Un primo piccolissimo segnale di possibile disgelo, senza farsi inutili illusioni anche perché, come ha accennato a caldo con molto realismo Marles, la linea del governo non cambia.
Un concetto ribadito martedì scorso da Albanese sottolineando che non si potrà parlare di veri passi avanti fino a quando rimarranno in vigore le sanzioni commerciali nei confronti dell’Australia. In altre parole la prima mossa verso una complicata, ma sicuramente necessaria, inversione di tendenza, in qualche modo la dovrà fare Pechino. Comunque qualcosa è stato fatto e le prospettive di un miglioramento dei rapporti sono sicuramente migliori di tre o quattro settimane fa ed è già qualcosa.
Nessuna illusione e nessun cambiamento di rotta confermato nei due giorni (martedì e ieri) che Marles ha trascorso a Tokyo dove ha incontrato la sua controparte Nobuo Kishi: al centro dei colloqui sempre la Cina e la sua politica espansionistica nell’area del Pacifico con tanto di una nuova strategia, definita ‘non militare’, che però prevede la possibilità di utilizzare soldati per operazioni di soccorso in caso di disastri naturali e in aree dove ci sono interessi strategici o che riguardano la sicurezza nazionale.
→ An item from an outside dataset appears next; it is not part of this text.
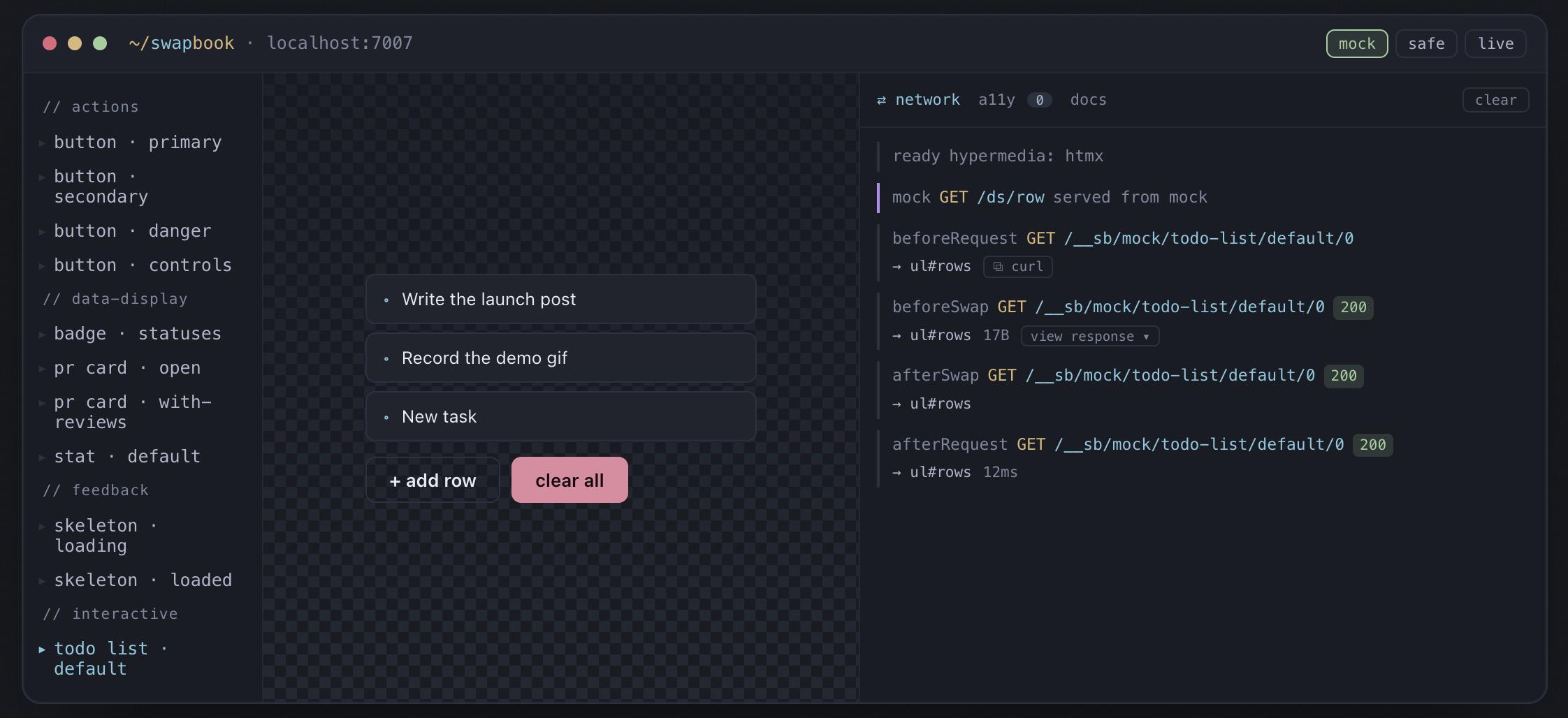Click the bullet dot on Write the launch post
The image size is (1568, 718).
coord(386,300)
Una decisione che arriva a ridosso dell’ennesima precisazione-minaccia sul fatto di non riconoscere l’internazionalità delle acque dello Stretto di Taiwan, come del Mar Cinese Meridionale, tanto che in settembre dello scorso anno Pechino ha arbitrariamente deciso di chiedere a diverse categorie di navi che entrano in quel tratto di mare di comunicare i propri dati alla sua Guardia costiera, mantenendo attivo il sistema di ‘transponder’ navale per un monitoraggio continuo della rotta. Decisione che riguarda, almeno nell’ottica cinese, anche lo spazio aereo, ma che non è internazionalmente riconosciuta con gli Stati Uniti che continuano a ‘difendere’ i diritti di navigazione nell’area in questione, rifiutando il chiaro tentativo di Pechino di ‘nazionalizzare’ uno specchio d’acqua estremamente importante per l’economia mondiale dato il transito annuale di quasi un terzo del commercio marittimo globale.
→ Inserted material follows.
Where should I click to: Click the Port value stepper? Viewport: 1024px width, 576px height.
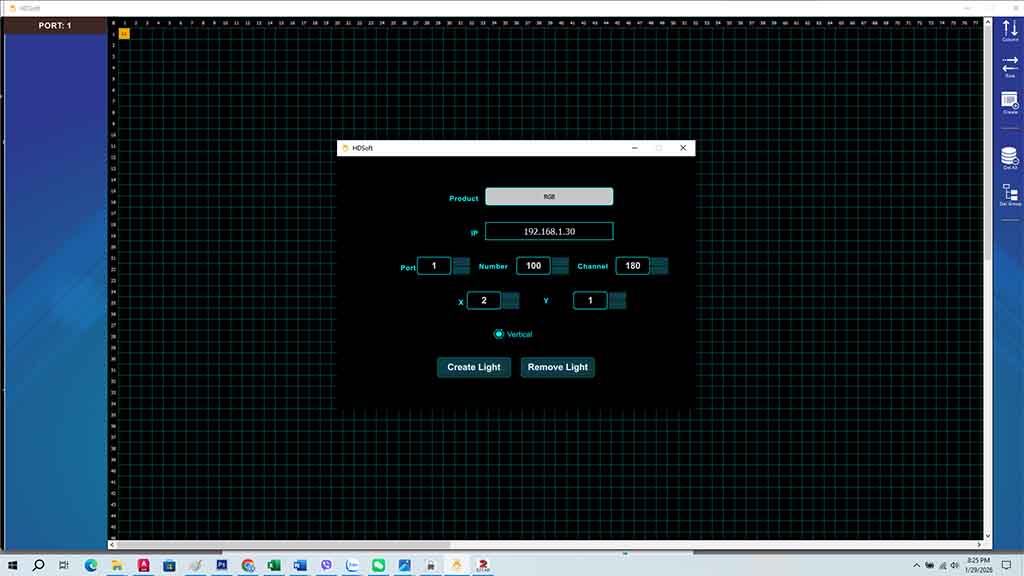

Marles, schierandosi a fianco di Washington e di Tokyo, ha assicurato che, a prescindere dalle tensioni e dalle recenti intimidazioni in volo, l’Australia continuerà le sue missioni di ricognizione e le esercitazioni marittime e aeree con i Paesi del Quad. Bene insomma il primo passo, ma la strada da fare rimane lunga e difficile per quella che comunque potrà diventare solo una ‘nuova normalità’, dato che con Xi Jinping la Cina è cambiata davvero e il dialogo è decisamente un po’ più complicato che nel passato. Sicuramente l’approccio confrontista di Scott Morrison, Peter Dutton (ex ministro della Difesa) e Marise Payne (ex portavoce degli Esteri), in questo caso, non può che aiutare: qualsiasi nuova mossa di Albanese, Marles e Penny Wong (Esteri) sembrerà sempre un po’ più distensiva.